Procedural Unconscionability

So, the first piece of business the Court addressed is the issue of "procedural unconscionability." That is, whether the arbitration agreement was "take it or leave it" and whether it was obtained via trick or surprise.

Now, as a practical matter, nearly every employment arbitration agreement has some degree of "procedural" unconscionability, because they are almost always "take it or leave it," or "contracts of adhesion."  And here's where the court explained that it will not count an "adhesion" contract as a significant amount of procedural unconscionability unless there is something more - evidence that the employer hid the agreement, or lied to the employee.   

In this case, Baltazar knew about the agreement And she even tried to refuse to sign it.  The employer told her if she did not sign, she would have no job.  The agreement was presented to her in a straight-forward way. Therefore, the court said it was a plain-old adhesion contract. 
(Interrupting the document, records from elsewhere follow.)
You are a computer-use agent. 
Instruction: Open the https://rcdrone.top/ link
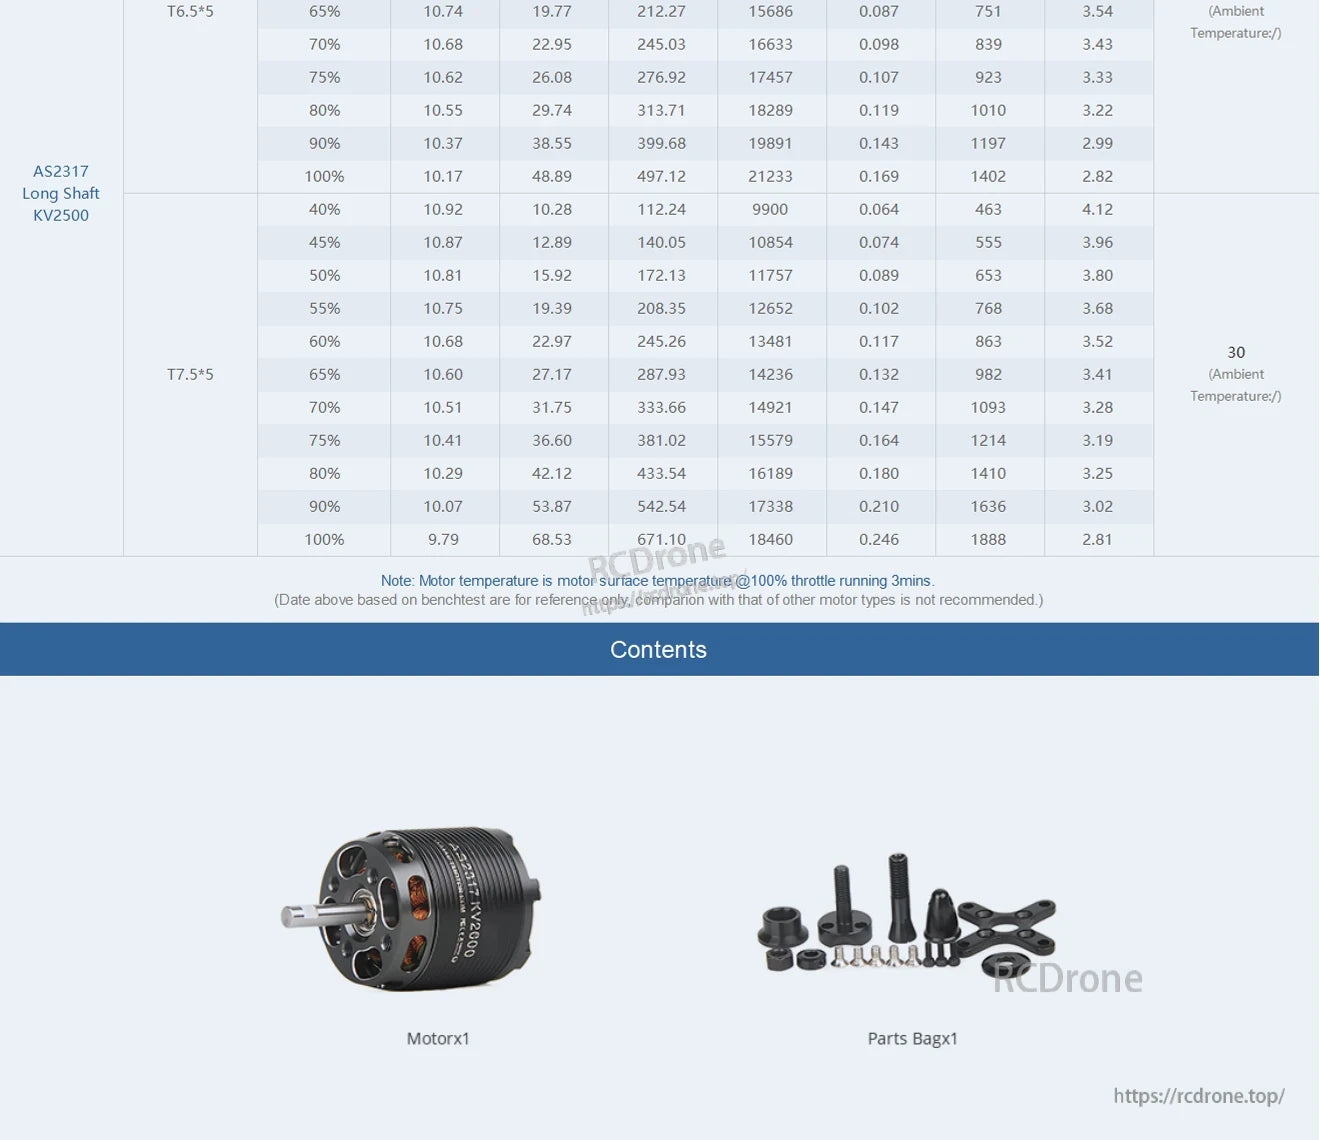pyautogui.click(x=1198, y=1096)
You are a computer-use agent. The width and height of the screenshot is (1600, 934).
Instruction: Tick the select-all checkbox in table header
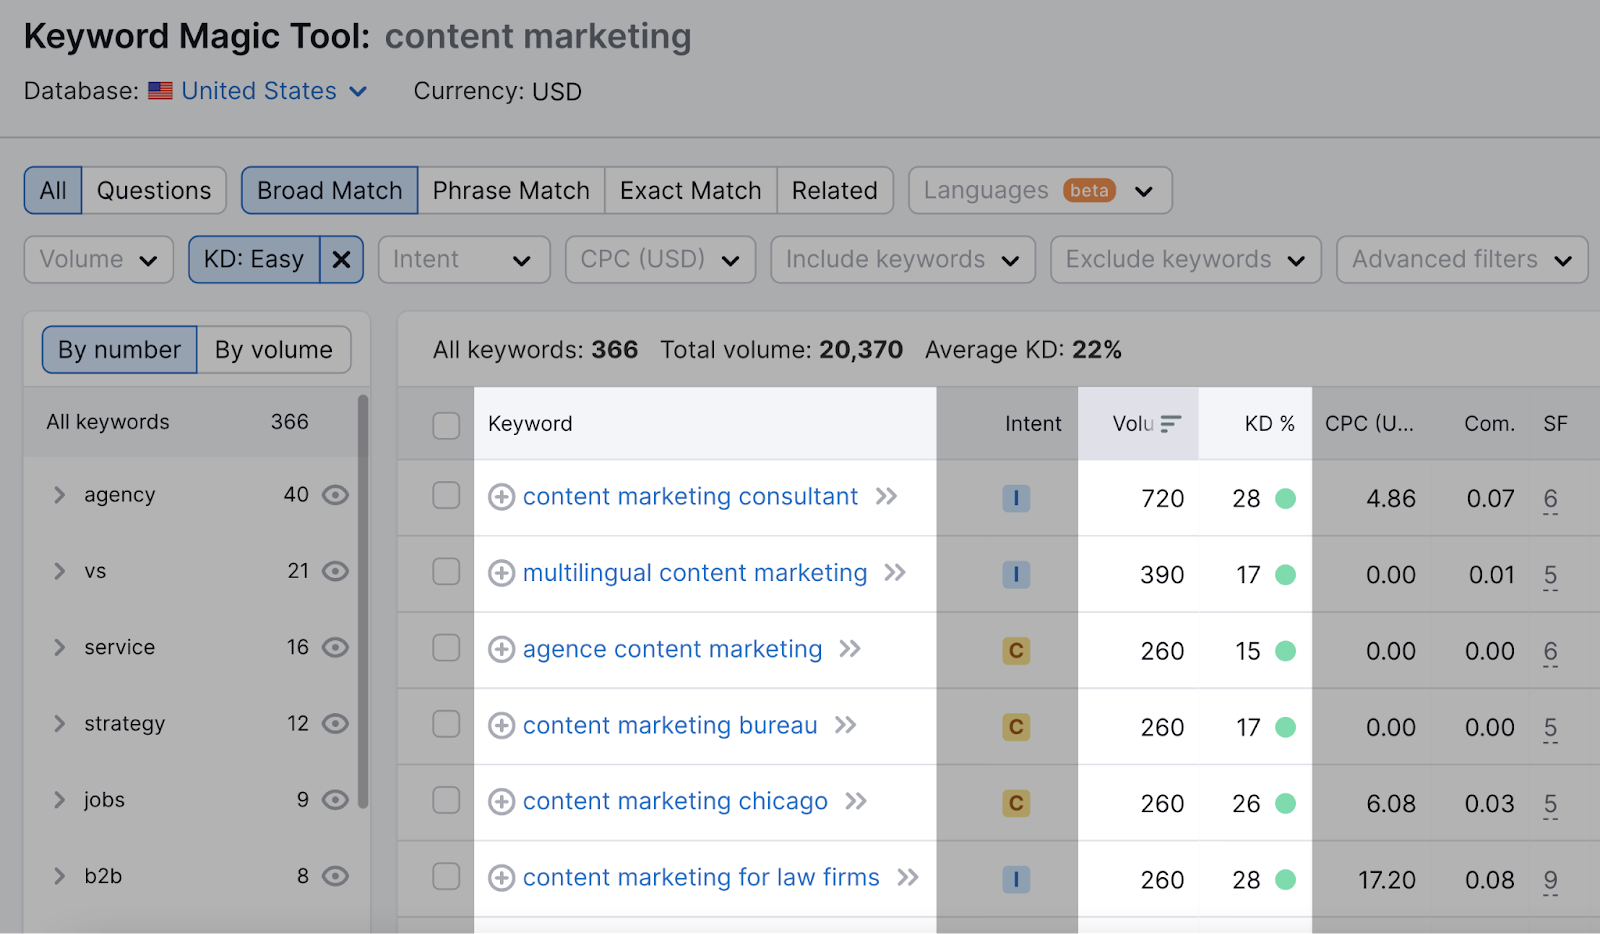[x=446, y=425]
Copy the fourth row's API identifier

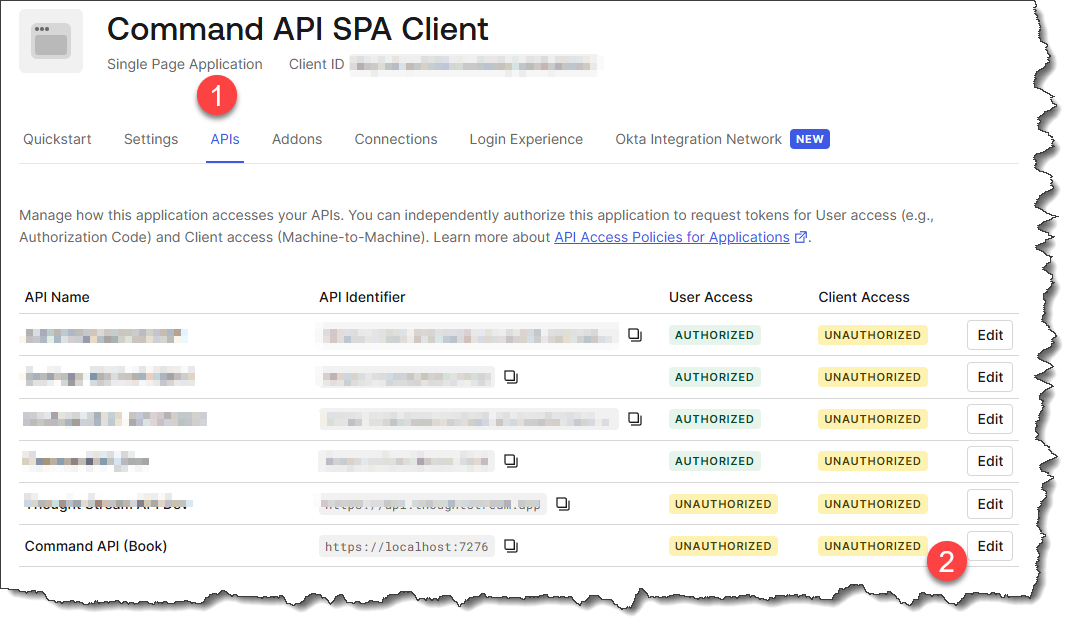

The Court also addressed the argument that the employer did not attache the AAA rules to the arbitration contract as evidence of procedural unconscionability. The Court said that there was nothing Baltazar pointed to in the rules that affected her rights. Therefore, there was nothing in the rules that created more procedural unconscionability because they were not given to her.  

Substantive Unconscionability

The Court then turned to Baltazar's substantive unconscionability arguments.  Her first argument was that the arbitration agreement stated that either party could seek injunctive relief in accordance with the California Civil Procedure Code's section 1281.8.   Yes, she argued that the agreement was illegal because it included a statute's provision within it.   Bad argument?  Not when you consider that a previous court of appeal (Trivedi v. Curexo Technology Corp. (2010) 189 Cal.App.4th 387) had held just that.  The court in Trivedi held that a provision that simply stated that either party could seek injunctive relief was unconscionable because employers were more likely to use it.   Goodbye Trivedi.  The Supreme Court disapproved it.  It was on the books for 6 years too long.  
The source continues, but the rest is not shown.